Mathematician Srinawasan Ramanujan didn’t have any close friends- someone asked him the reason. He replied that although he wanted to have close friends -nobody was up to his expectations. When pressed how he expected his friend to be – he replied – like numbers 220 and 284!
The person got confused and asked what is the connection between friendship and these numbers!
Ramanujan asked him to find the divisors of each number!
With much difficulty – the person derived and listed them
220 → 1,2,4,5,10,11,20,22,44,55,110,220
284 →1,2,4,71,142,284
Ramanujan then asked the person to exclude the numbers 220 and 284 and asked the sum of the remaining divisors
The person was astonished to find:
220 → 1+2+4+5+10+11+20+22+44+55+110=284
284 →1+2+4+71+142=220
Ramanujan explained that an ideal friendship should be like these numbers- to complement each other – even when one is absent – the other should represent the friend!

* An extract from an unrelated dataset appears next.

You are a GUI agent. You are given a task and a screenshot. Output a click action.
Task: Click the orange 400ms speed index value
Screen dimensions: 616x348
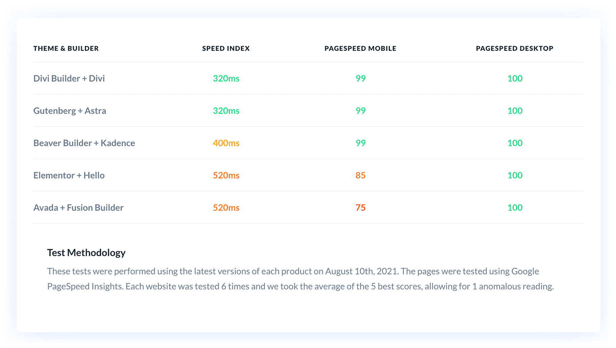point(226,143)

The person thought – no wonder this genius is on the world’s top list of mathematicians!!
Hardy–Ramanujan number 1729
The number 1729 is known as the Hardy–Ramanujan number after a famous visit by Hardy to see Ramanujan at a hospital. In Hardy’s words:
I remember once going to see him when he was ill at Putney. I had ridden in taxi cab number 1729 and remarked that the number seemed to me rather a dull one, and that I hoped it was not an unfavorable omen. “No”, he replied, “it is a very interesting number; it is the smallest number expressible as the sum of two cubes in two different ways.”
Immediately before this anecdote, Hardy quoted Littlewood as saying, “Every positive integer was one of [Ramanujan’s] personal friends.”